Getting married is literally a promise to put your spouse ahead of all others. Unless you put a subclause in the vows about demanding mothers and their "special" birthdays being an exception.
The MIL and OP clearly aren't too wild about each other - what would sharing a celebration achieve apart from making it a bit shit for all concerned?
Something special with the husband who CBA putting her first on her birthday and the baby she has expressly said she's like time off from looking after?
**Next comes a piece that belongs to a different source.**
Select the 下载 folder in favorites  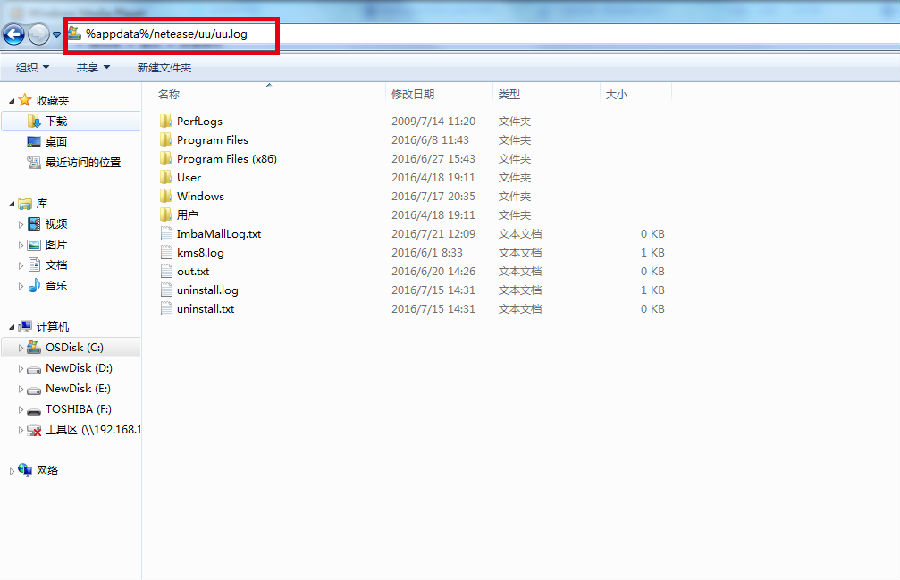pos(56,120)
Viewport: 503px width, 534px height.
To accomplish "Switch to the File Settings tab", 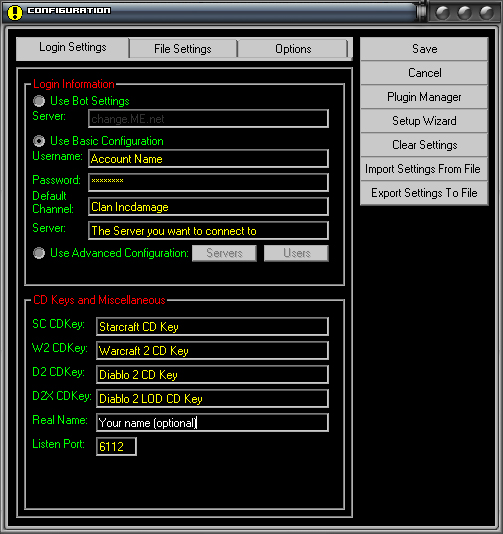I will 183,49.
Really?

bittertwisted · 01/11/2024 15:15

@thepariscrimefiles he won't be when he wants to go on sleepovers that she won't allow

I have 3 sons, I am more than aware of this parenting style and the outcome

jannier · 01/11/2024 15:16

phoenixrosehere · 01/11/2024 15:02

OP is not demanding her MIL watch her child nor is she stopping her MIL from going out and having a birthday dinner childfree. OP doesn’t need to be at MIL’s birthday dinner. Her son will be there.

Bet the latest posts from MIL’s wanting time with just their adult children and husband would love OP as a daughter.

I don't get your comment....both op and mil are both saying what they want ops just 30 a bit of a something and nothing partying age that 99.9% of people reach and look forward to many more, once you hit 32 it was no big deal even to yourself ...future ones are often spent with different partners and friends. At 60 they tend to be more long term people but fewer in number just the special ones at least mil thinks her Dil is special and wants her. Dil on the other hand isn't bothered what a shame.